Di sebelah selatan dinding penahan Kota Tua terdapat Silwan, sebuah lembah bersejarah yang dianggap sebagai peradaban tertua di Yerusalem, yang berarti telah menjadi sebuah situs untuk berbagai penggalian, beberapa diantaranya merusak sejarah Islam, menurut Mizrahi.
Pekerjaan arkeologi juga dilaporkan merusak rumah, tapi pemandu tour Yerusalem, Khatib, mengatakan tidak ada pekerjaan yang dilakukan untuk mengidentifikasi penyebab kerusakan tersebut atau mencatat apa yang telah hilang.

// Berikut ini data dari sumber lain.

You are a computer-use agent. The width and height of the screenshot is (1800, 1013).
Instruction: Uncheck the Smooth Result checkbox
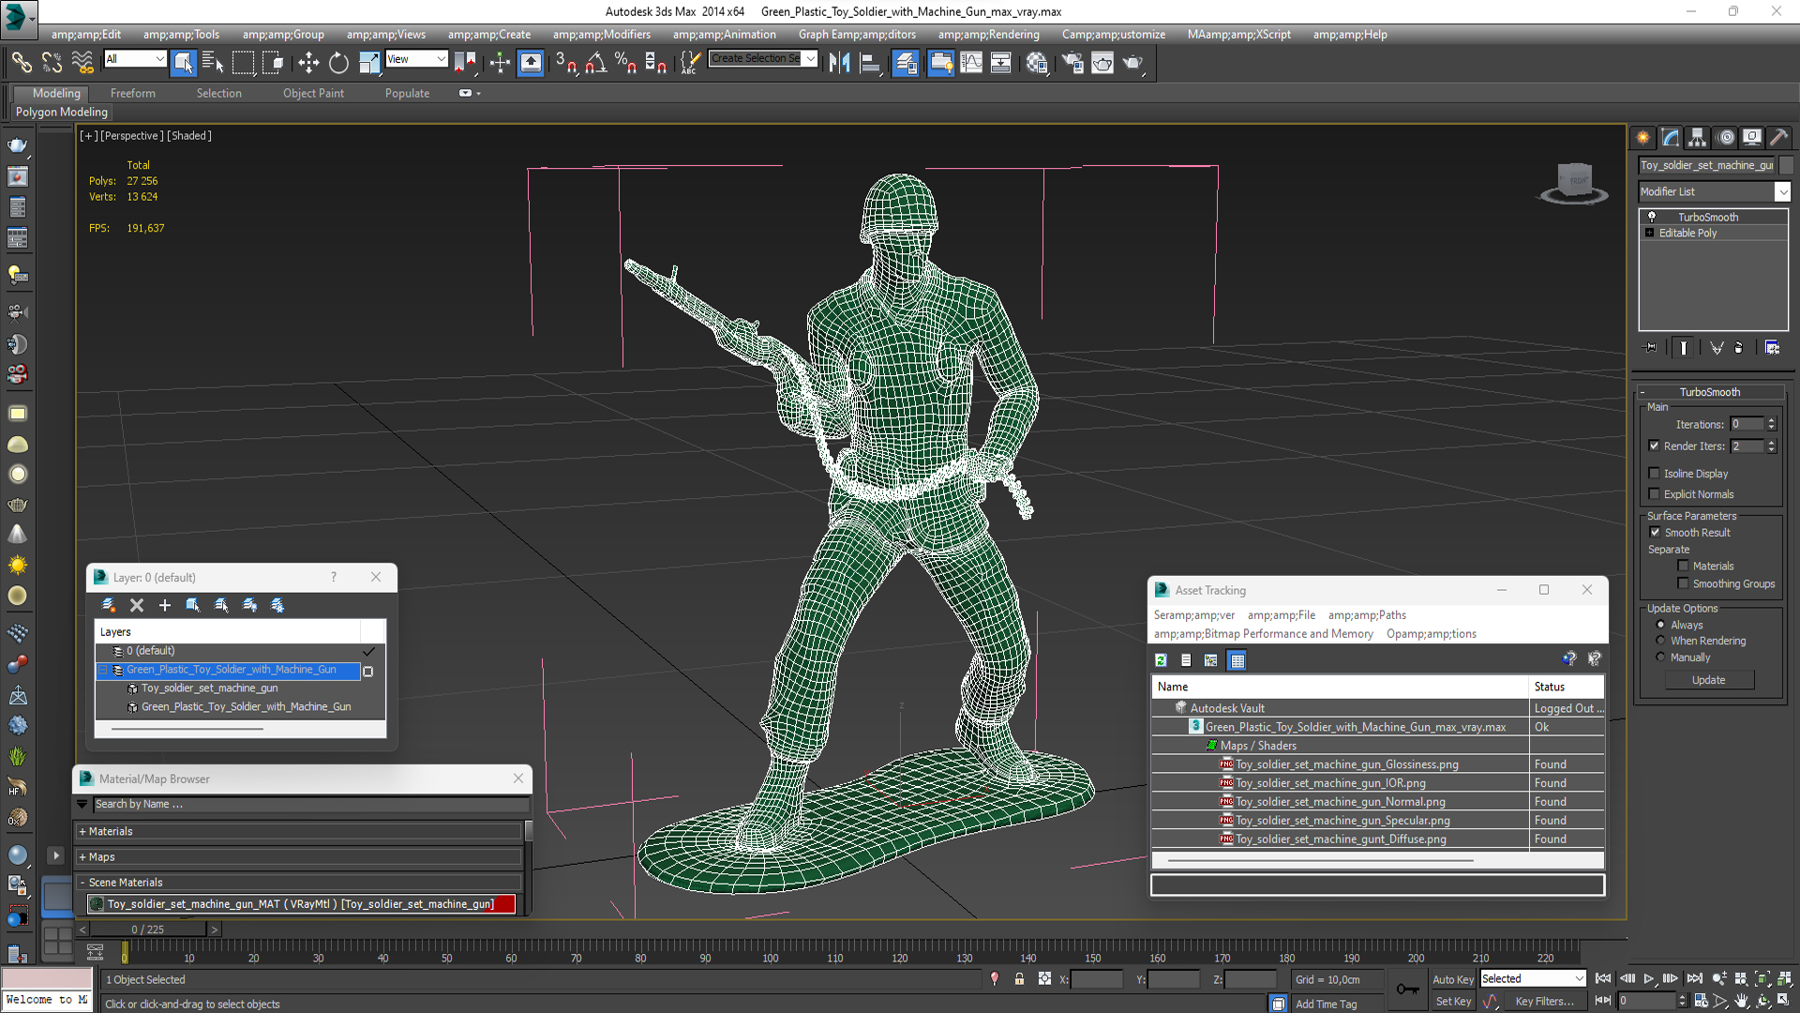click(x=1655, y=533)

Kurangnya informasi adalah kendala bagi pembuatan pemandu wisata digital situs sejarah Yerusalem, kata Alaa Saffouri, bagian dari tim di LSM Palestina Vision.
"Hal ini sangat penting karena cerita kami sebagai orang Palestina tidak tercatat. Ini mempengaruhi kemampuan kita untuk membela diri," katanya. "Kami selalu dipengaruhi oleh data Yahudi yang penuh rekayasa. Kita menjadi lebih dan lebih menyadari pentingnya mendokumentasikan sejarah."
Saffouri berharap bahwa aplikasi mobile, yang disebut Ziqaq, dapat membantu memberikan perspektif dari Palestina pada sejarah Yerusalem yang dapat digunakan, tidak hanya oleh wisatawan, tetapi juga warga Palestina di luar Jerusalem.
Tetapi Saffouri mengatakan walaupun mereka sedang bekerja untuk membuat informasi yang lebih komprehensif, ia mengatakan bahwa mereka yang menjadi target aplikasi bisa berjuang untuk memanfaatkannya, terutama warga Palestina yang tinggal di Tepi Barat, yang jarang diberikan izin untuk mengunjungi Yerusalem.
"Ini bisa dimanfaatkan juga untuk akses ke Yerusalem Timur, yang cukup banyak terisolasi. Bagi dunia, itu hanya Yerusalem, yang diklaim sebagai kota Israel. Cerita kita cukup banyak terpinggirkan," kata Saffouri.